ANDERSONVILLE — Andersonville resident Teresa Frith was driving out-of-town relatives to the airport Monday when she said the family had to check out one last sight: the giant Pride display in the neighborhood.
“They’re leaving, so I said we have to stop by,” Frith said. “I love it. Someone is very talented.”
The “someone” is Andersonville couple Jesse Campbell and Nicholas Vazquez, whose home in the 1700 block of West Balmoral Avenue sports a 12-foot-tall paintbrush and a rainbow-colored path leading from the curb to the house’s second floor.
Campbell and Vazquez got into the giant lawn display game at Halloween, when they put up a 12-foot skeleton in their front yard. It was a hit with the neighborhood, so the couple decided to show their solidarity for Pride Month in a similar fashion.
The two put up their Pride display Thursday, drawing a steady stream of onlookers taking in its colorful and inclusive message.
Photos taken in front of the colorful home have been posted all over social media, with people traveling from all over the city to check it out.
“It was just something creative to do,” Vazquez said. “It blew up. All weekend, there was a line, people waiting” to take pictures.
The inspiration for the paintbrush and rainbow walkway came from a quote Campbell read on the internet: “Don’t be afraid to show off your true colors.”
They felt the message was perfect for Pride Month, in celebration of LGBTQ communities. Campbell, an interior designer, painted the quote on his home’s front steps and used a paintbrush and rainbow theme to illustrate the idea.
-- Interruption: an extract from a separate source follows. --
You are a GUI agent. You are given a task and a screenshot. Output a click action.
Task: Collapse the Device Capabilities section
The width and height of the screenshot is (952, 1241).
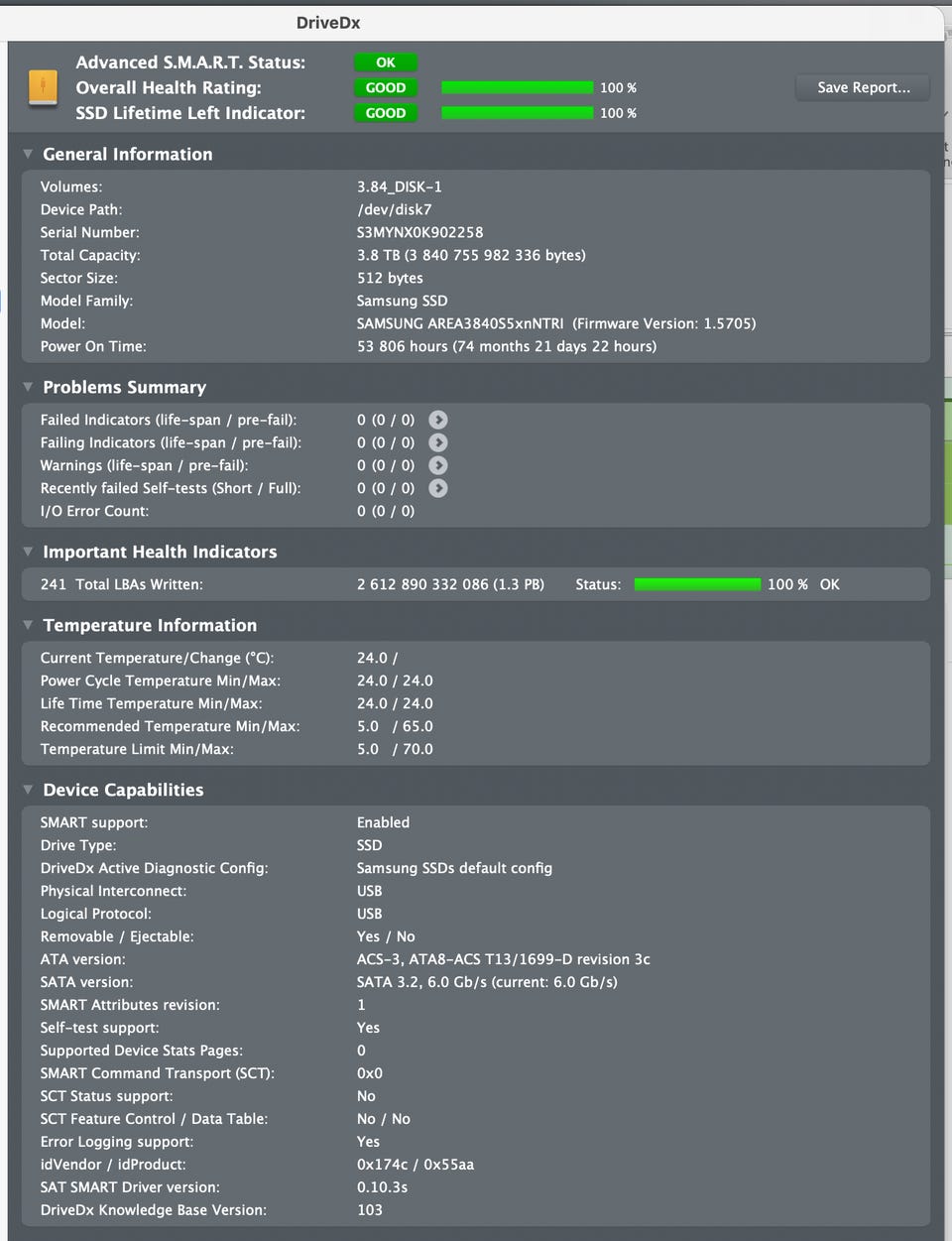pos(28,790)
Campbell bought industrial-sized Styrofoam to make the oversized paintbrush, which the couple installed on top of their front porch. The tip of the brush carries the rainbow colors, as though it is dipped in paint, and rainbow boas hang from the porch’s balcony to the floor.
The home’s front walkway picks up the motif with a 24-foot, faux-brick walkway running from the porch to the curb. Vazquez, an actor, painted the walkway by hand.
“This year, we wanted to make [the Pride display] special and show support for the community,” Campbell said. “When people are themselves, they’re happier.”
The home’s popularity with neighbors motivated Campbell and Vazquez to add a charitable aspect to the effort. On Monday, the couple installed lawn signs with QR codes enabling people to donate to The Trevor Project, a nonprofit focusing on suicide prevention in the LGBTQ community. To donate to the cause, click here.
The display has turned into a teachable moment for families, the couple said.
Over the weekend, Vazquez and Campbell heard families stop by and explain the quote and the rainbow motif to kids, teaching them concepts like inclusion and acceptance of others.
“It blew my mind,” Vazquez said. “We wanted to do something that was fun. It turns out to be something way bigger than us.”
The display will remain up for the rest of June. In the meantime, Campbell said he is already thinking about how to commemorate next year’s Pride Month, since this year’s display has been such a hit.